- Opening Delimiter -

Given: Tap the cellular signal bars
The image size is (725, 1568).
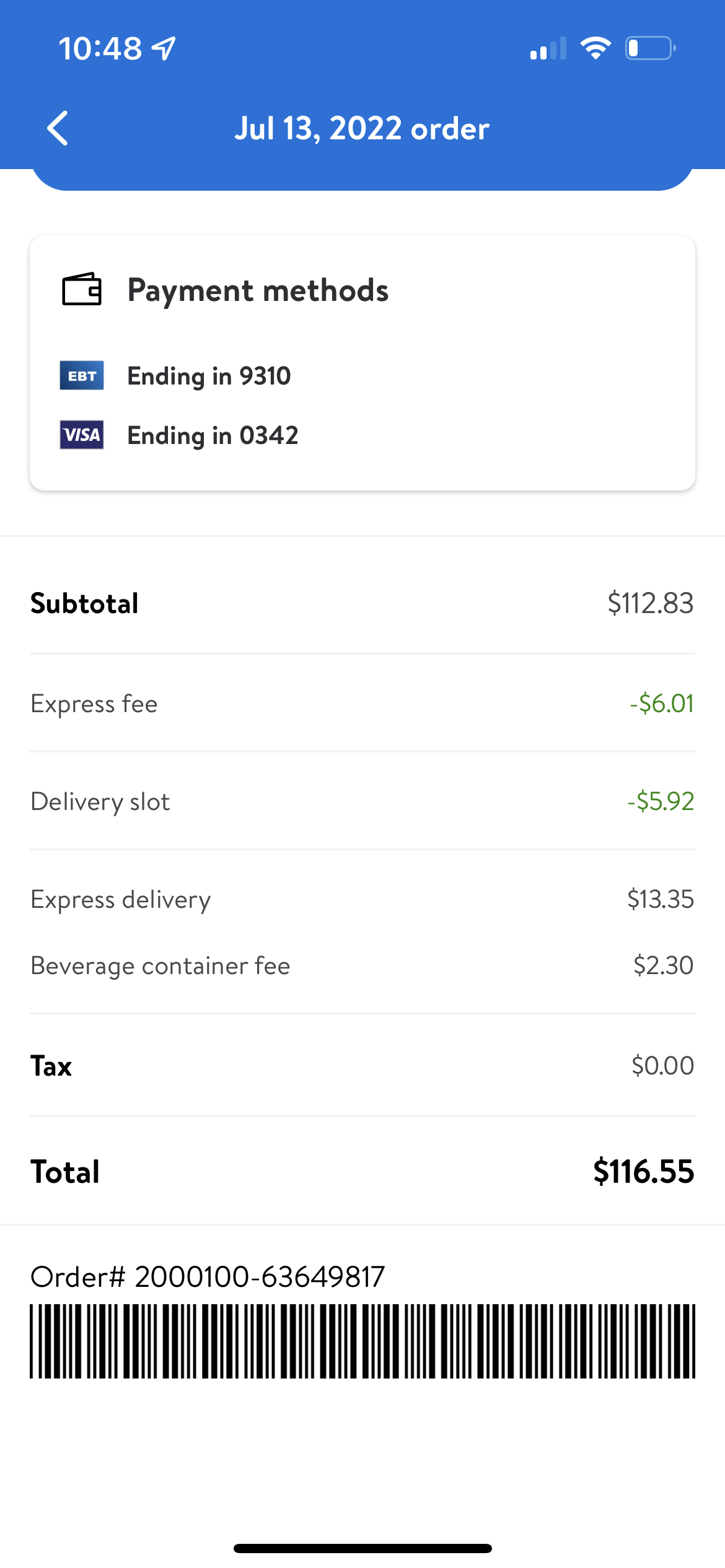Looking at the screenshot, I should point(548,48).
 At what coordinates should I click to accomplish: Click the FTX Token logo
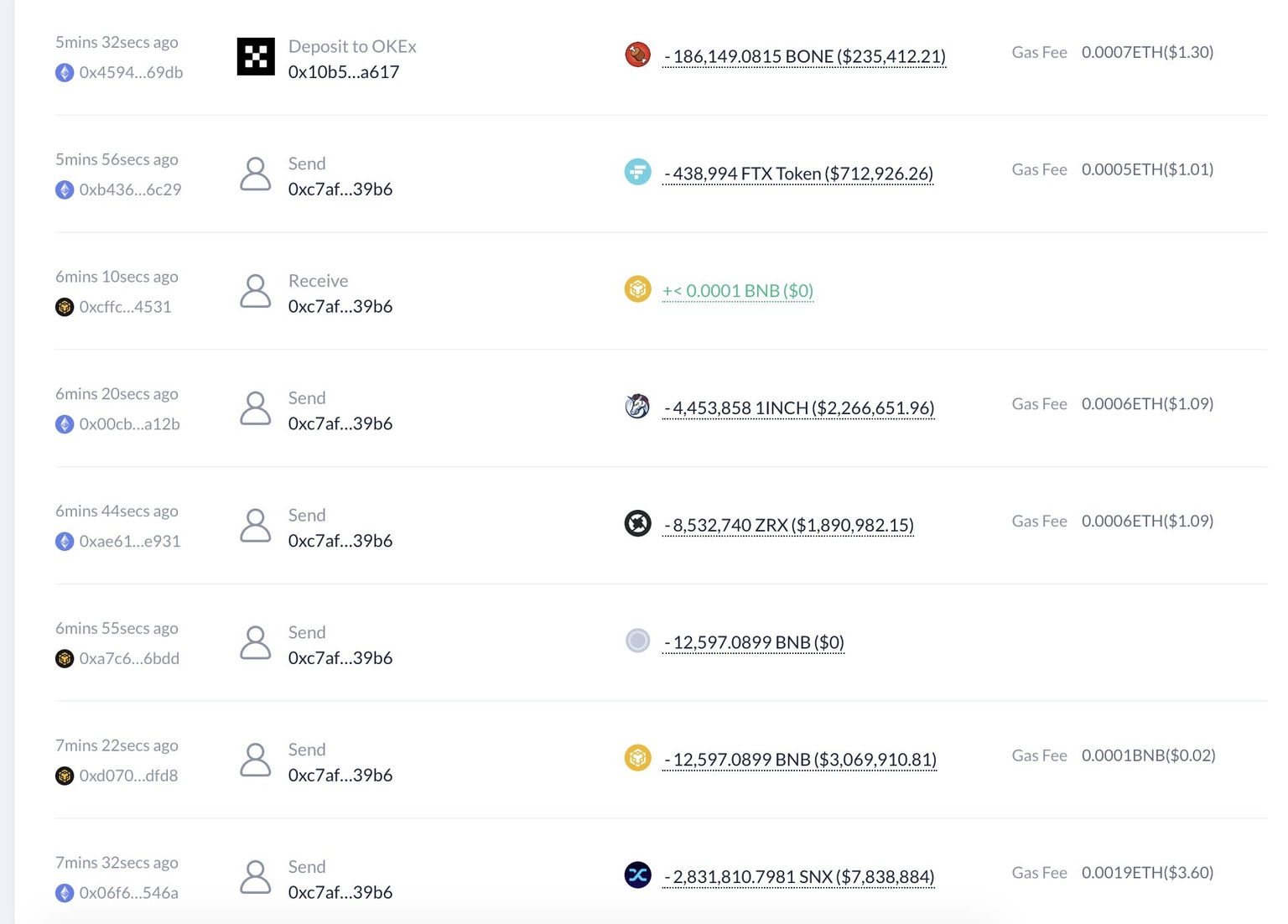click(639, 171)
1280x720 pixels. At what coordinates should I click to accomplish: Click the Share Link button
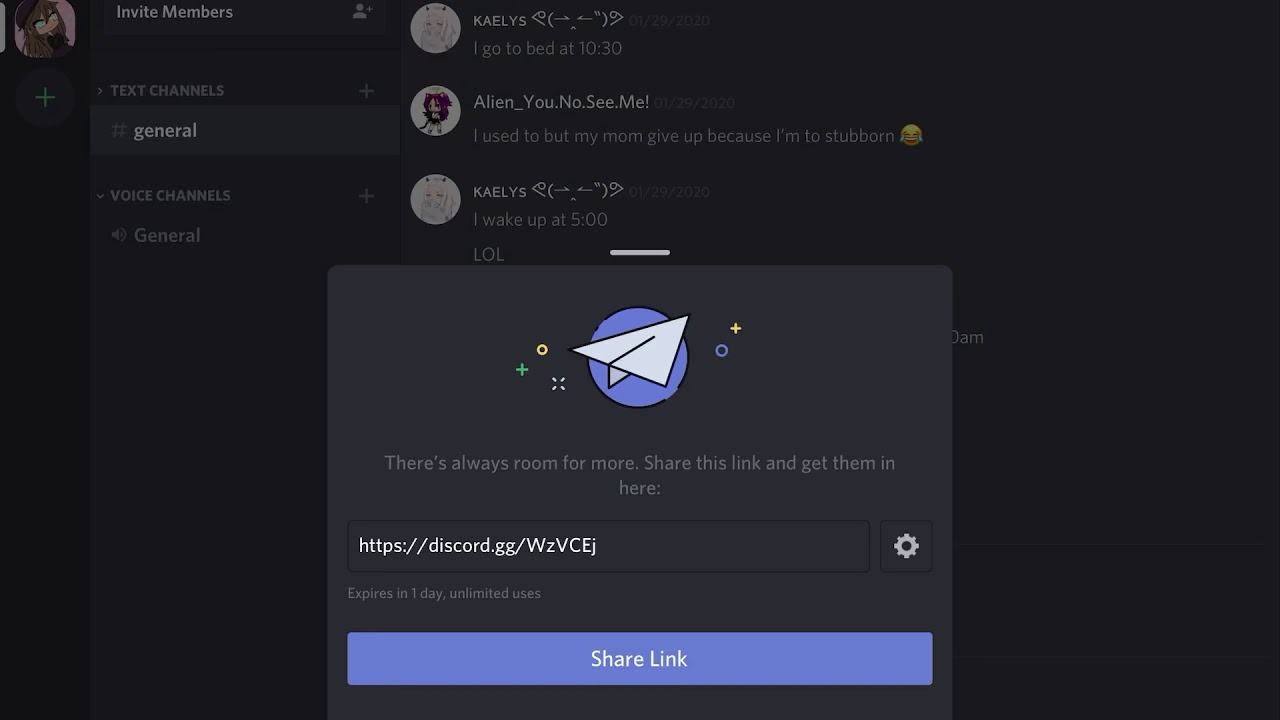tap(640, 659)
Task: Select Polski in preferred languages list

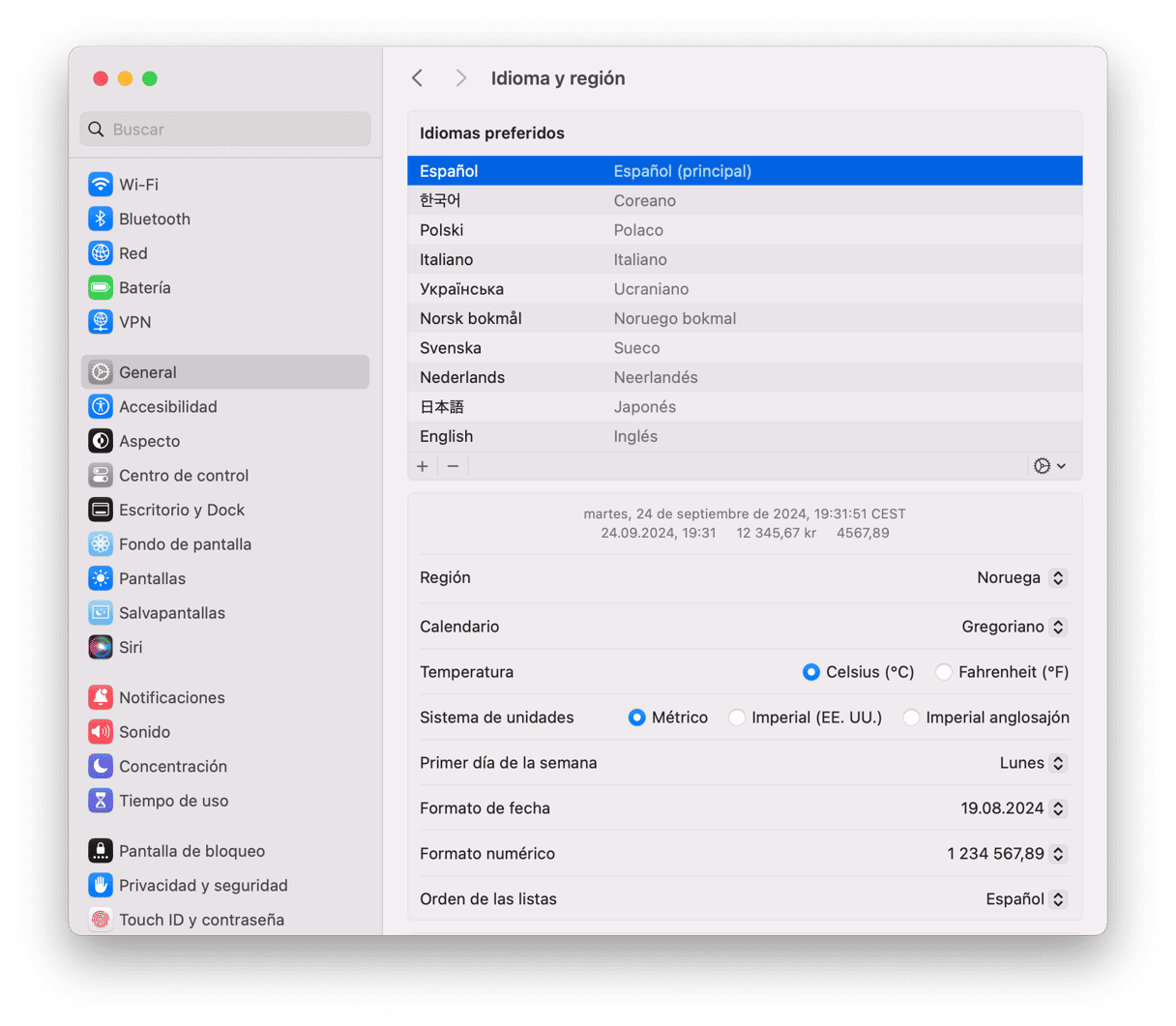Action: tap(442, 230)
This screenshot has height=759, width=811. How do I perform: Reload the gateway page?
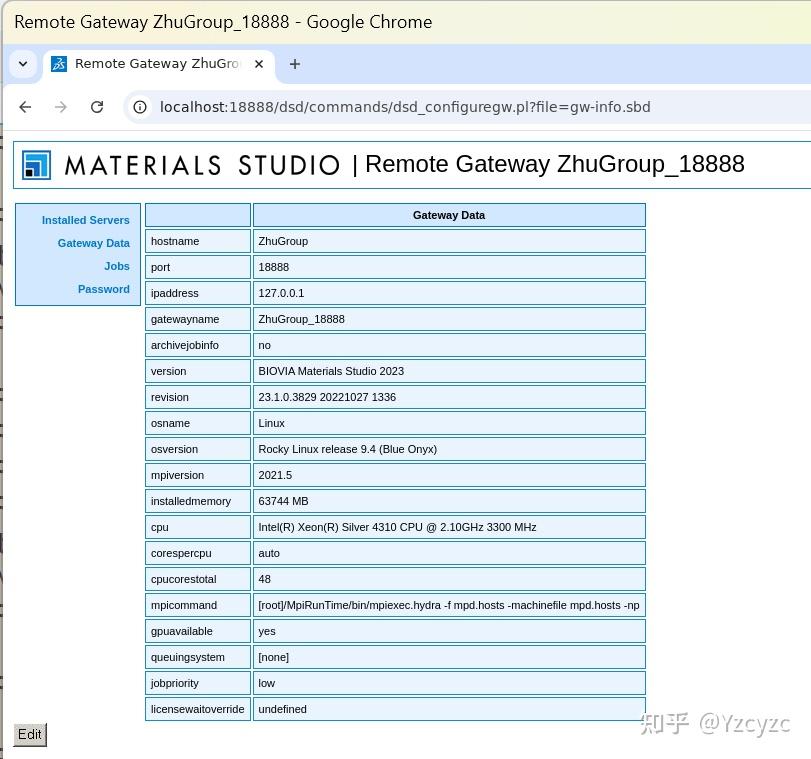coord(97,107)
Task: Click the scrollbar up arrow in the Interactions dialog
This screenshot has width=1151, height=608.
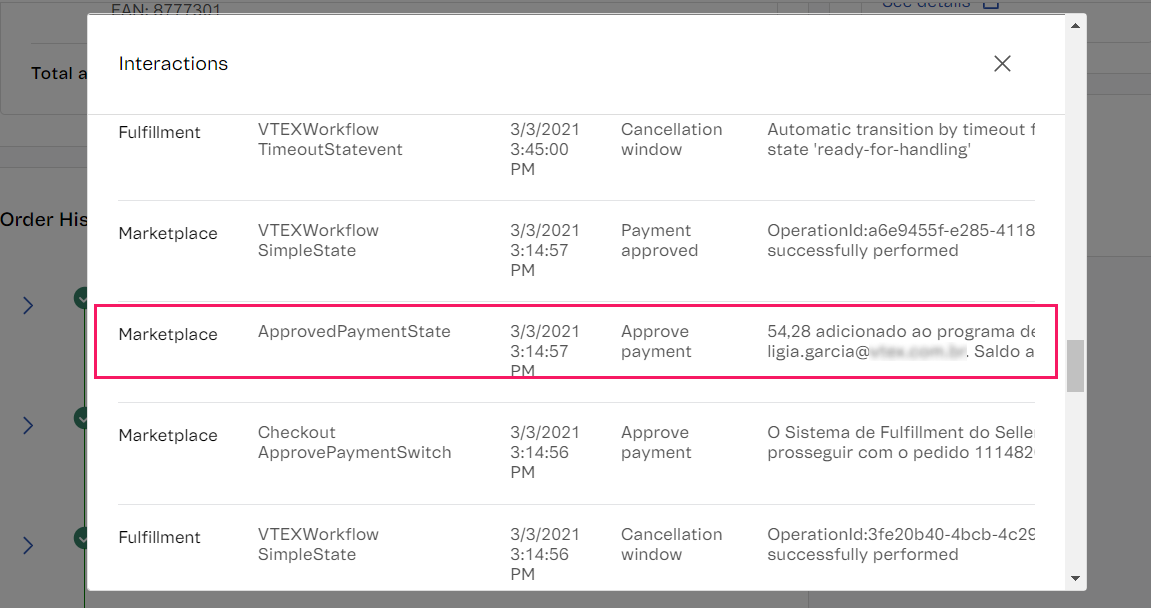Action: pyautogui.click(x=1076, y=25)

- Closing Delimiter -

# YOUR ASSIGNMENT
Could you set down every record above exactly as written, leaving out the pictures?

# YOUR SOLUTION
Given: Tap the cellular signal bars
The image size is (725, 1568).
Looking at the screenshot, I should point(548,48).
 At what coordinates should I click to accomplish: Click the FTX Token logo
click(639, 171)
1280x720 pixels. At what coordinates should I click to accomplish: Click the Share Link button
tap(640, 659)
Task: Select Polski in preferred languages list

Action: tap(442, 230)
This screenshot has height=759, width=811. How do I perform: Reload the gateway page?
coord(97,107)
Task: Click the scrollbar up arrow in the Interactions dialog
This screenshot has width=1151, height=608.
Action: pyautogui.click(x=1076, y=25)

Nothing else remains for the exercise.